- Exercise prompt: Find the line with "Given: Open 账户保护 menu entry" in the data below. Repeat it and every line after it exactly, but not the pictures.

- Data records:
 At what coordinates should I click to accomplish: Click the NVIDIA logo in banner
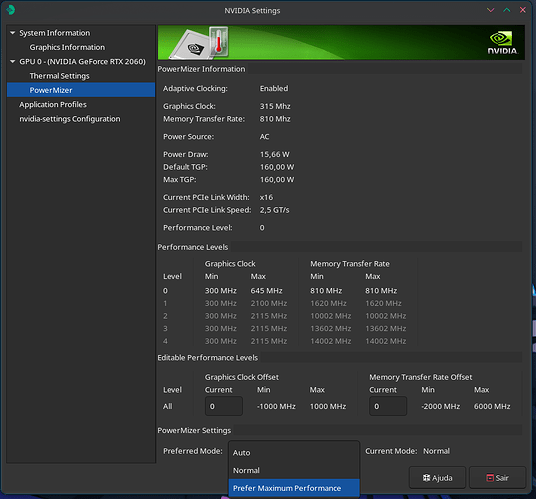pyautogui.click(x=502, y=43)
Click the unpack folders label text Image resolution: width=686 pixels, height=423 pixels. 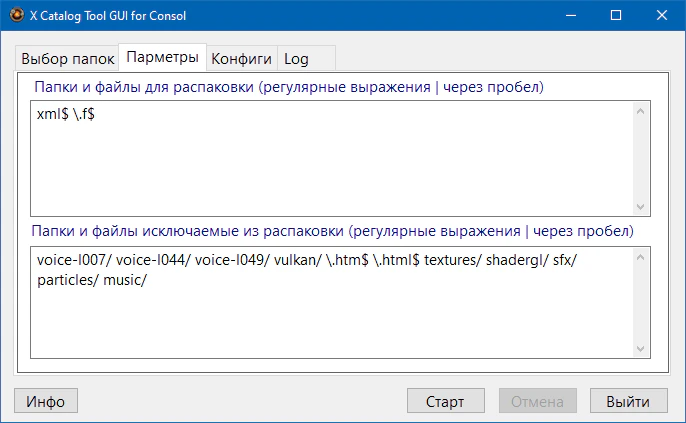point(288,88)
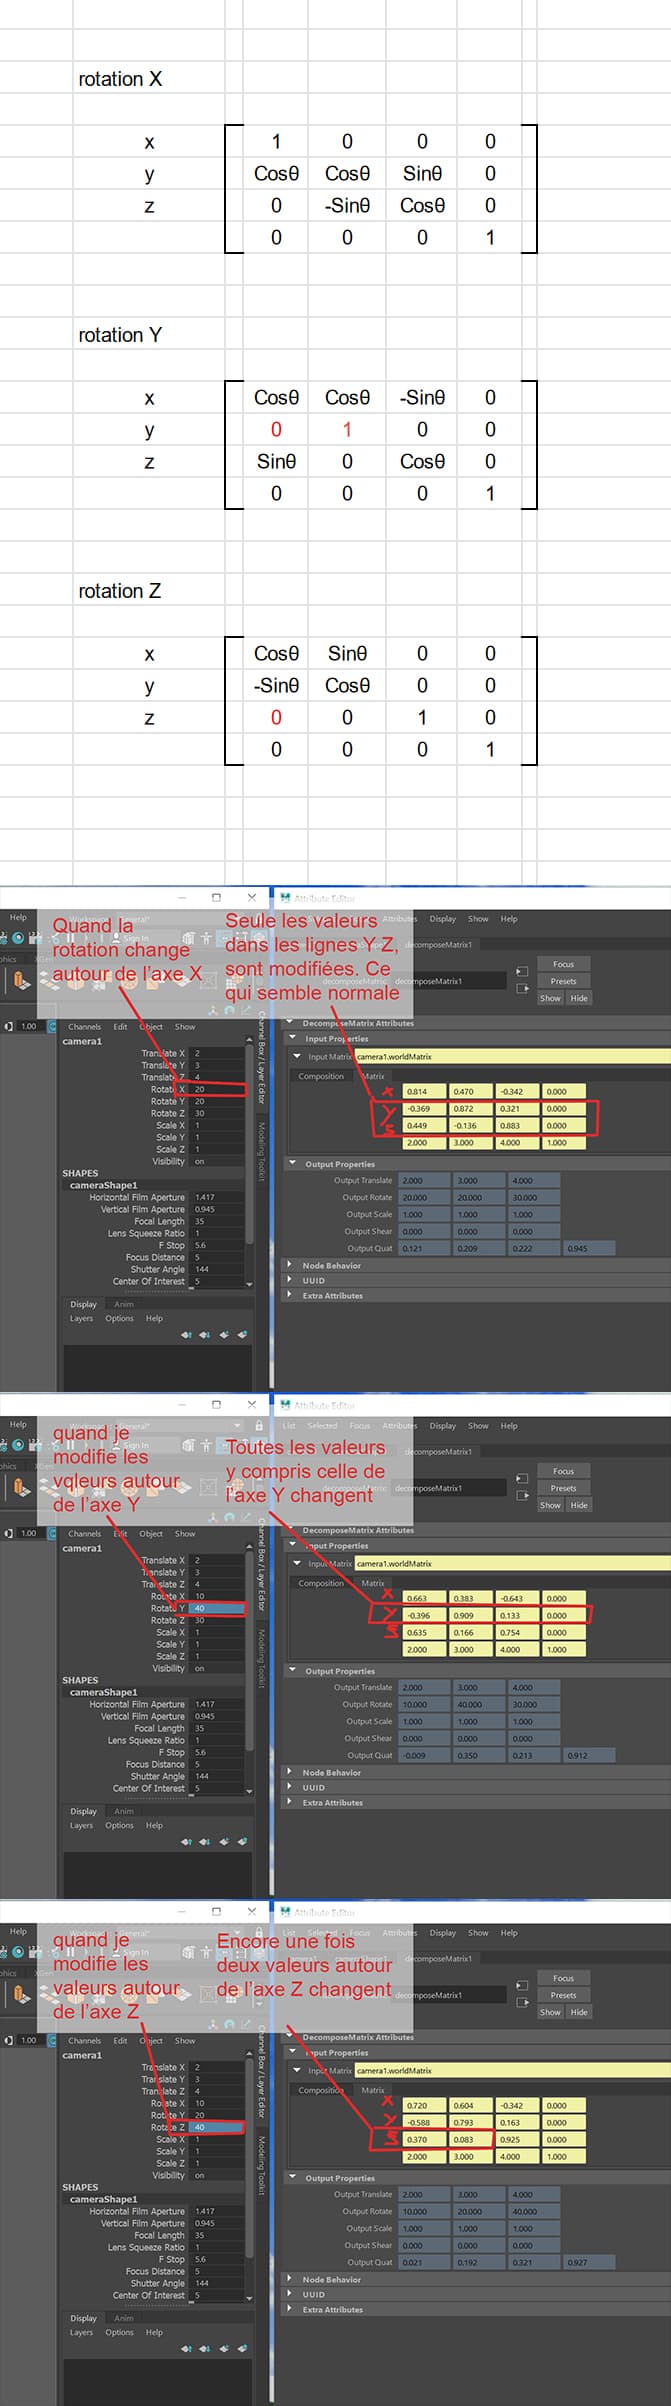Screen dimensions: 671x2406
Task: Click go-to-input-connection icon beside Focus, top Maya screenshot
Action: (x=522, y=971)
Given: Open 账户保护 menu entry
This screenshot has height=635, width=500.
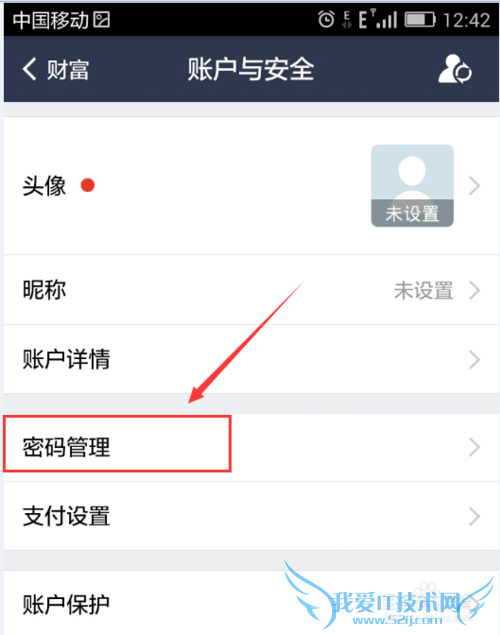Looking at the screenshot, I should point(251,603).
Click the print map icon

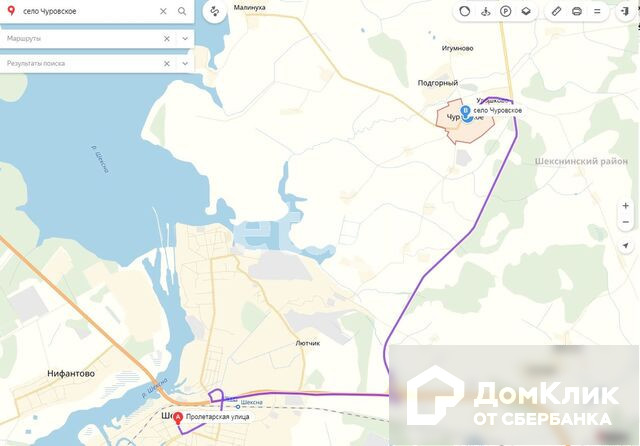coord(577,11)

- Task answer:
Given: Open 账户保护 menu entry
This screenshot has height=635, width=500.
Looking at the screenshot, I should point(251,603).
Click the print map icon

coord(577,11)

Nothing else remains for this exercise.